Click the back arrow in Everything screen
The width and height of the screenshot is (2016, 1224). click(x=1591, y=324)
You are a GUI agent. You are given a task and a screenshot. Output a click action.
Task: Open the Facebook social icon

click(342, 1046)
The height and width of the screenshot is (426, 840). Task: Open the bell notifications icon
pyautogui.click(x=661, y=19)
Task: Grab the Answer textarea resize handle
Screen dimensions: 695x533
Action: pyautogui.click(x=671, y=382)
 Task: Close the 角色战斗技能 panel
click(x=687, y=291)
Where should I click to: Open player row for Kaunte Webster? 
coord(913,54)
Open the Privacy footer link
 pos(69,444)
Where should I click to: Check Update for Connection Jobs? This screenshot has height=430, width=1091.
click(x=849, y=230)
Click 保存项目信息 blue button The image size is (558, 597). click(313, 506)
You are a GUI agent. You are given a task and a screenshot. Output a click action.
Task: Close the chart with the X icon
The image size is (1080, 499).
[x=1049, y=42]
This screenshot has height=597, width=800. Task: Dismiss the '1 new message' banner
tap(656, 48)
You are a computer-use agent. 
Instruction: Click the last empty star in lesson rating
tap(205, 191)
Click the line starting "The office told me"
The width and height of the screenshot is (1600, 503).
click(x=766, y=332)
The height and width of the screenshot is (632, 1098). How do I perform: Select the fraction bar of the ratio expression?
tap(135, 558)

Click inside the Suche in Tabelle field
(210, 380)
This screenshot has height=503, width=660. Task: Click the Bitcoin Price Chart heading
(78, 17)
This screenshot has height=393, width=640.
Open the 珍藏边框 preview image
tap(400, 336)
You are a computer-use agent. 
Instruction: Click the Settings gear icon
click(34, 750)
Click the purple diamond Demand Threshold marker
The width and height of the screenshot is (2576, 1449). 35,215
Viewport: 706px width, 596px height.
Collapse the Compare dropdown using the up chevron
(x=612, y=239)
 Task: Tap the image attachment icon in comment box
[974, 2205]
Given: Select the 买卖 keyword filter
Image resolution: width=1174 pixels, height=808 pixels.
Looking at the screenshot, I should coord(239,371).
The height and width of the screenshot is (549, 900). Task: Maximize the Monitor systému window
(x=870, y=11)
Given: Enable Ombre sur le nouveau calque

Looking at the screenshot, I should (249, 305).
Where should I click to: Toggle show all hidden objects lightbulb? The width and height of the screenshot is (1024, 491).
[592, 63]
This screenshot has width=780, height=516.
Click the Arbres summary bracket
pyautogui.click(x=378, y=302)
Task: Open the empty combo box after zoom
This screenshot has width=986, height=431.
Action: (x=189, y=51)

Consignes et exigences:
Recopiez l'ensemble des enregistrements ci-dessus en remplaçant « GUI agent » par « graphical interface agent », sans rien modifier d'autre.

Réponse à l'exercice:
Click the back arrow in Everything screen
The width and height of the screenshot is (2016, 1224). click(x=1591, y=324)
You are a graphical interface agent. You are given a task and a screenshot. Output a click action.
Task: Open the Facebook social icon

click(342, 1046)
The height and width of the screenshot is (426, 840). Task: Open the bell notifications icon
pyautogui.click(x=661, y=19)
Task: Grab the Answer textarea resize handle
Screen dimensions: 695x533
Action: pyautogui.click(x=671, y=382)
 Task: Close the 角色战斗技能 panel
click(x=687, y=291)
Where should I click to: Open player row for Kaunte Webster? 
coord(913,54)
Open the Privacy footer link
 pos(69,444)
Where should I click to: Check Update for Connection Jobs? This screenshot has height=430, width=1091.
click(x=849, y=230)
Click 保存项目信息 blue button The image size is (558, 597). click(313, 506)
You are a graphical interface agent. You are given a task and a screenshot. Output a click action.
Task: Close the chart with the X icon
The image size is (1080, 499).
[x=1049, y=42]
This screenshot has height=597, width=800. Task: Dismiss the '1 new message' banner
tap(656, 48)
You are a computer-use agent. 
Instruction: Click the last empty star in lesson rating
tap(205, 191)
Click the line starting "The office told me"
The width and height of the screenshot is (1600, 503).
click(x=766, y=332)
The height and width of the screenshot is (632, 1098). How do I perform: Select the fraction bar of the ratio expression?
tap(135, 558)

Click inside the Suche in Tabelle field
(210, 380)
This screenshot has height=503, width=660. Task: Click the Bitcoin Price Chart heading
(78, 17)
This screenshot has height=393, width=640.
Open the 珍藏边框 preview image
tap(400, 336)
You are a computer-use agent. 
Instruction: Click the Settings gear icon
click(34, 750)
Click the purple diamond Demand Threshold marker
The width and height of the screenshot is (2576, 1449). 35,215
Viewport: 706px width, 596px height.
Collapse the Compare dropdown using the up chevron
(x=612, y=239)
 Task: Tap the image attachment icon in comment box
[974, 2205]
Given: Select the 买卖 keyword filter
Image resolution: width=1174 pixels, height=808 pixels.
Looking at the screenshot, I should coord(239,371).
The height and width of the screenshot is (549, 900). Task: Maximize the Monitor systému window
(x=870, y=11)
Given: Enable Ombre sur le nouveau calque

Looking at the screenshot, I should (249, 305).
Where should I click to: Toggle show all hidden objects lightbulb? The width and height of the screenshot is (1024, 491).
[592, 63]
This screenshot has width=780, height=516.
Click the Arbres summary bracket
pyautogui.click(x=378, y=302)
Task: Open the empty combo box after zoom
This screenshot has width=986, height=431.
Action: (x=189, y=51)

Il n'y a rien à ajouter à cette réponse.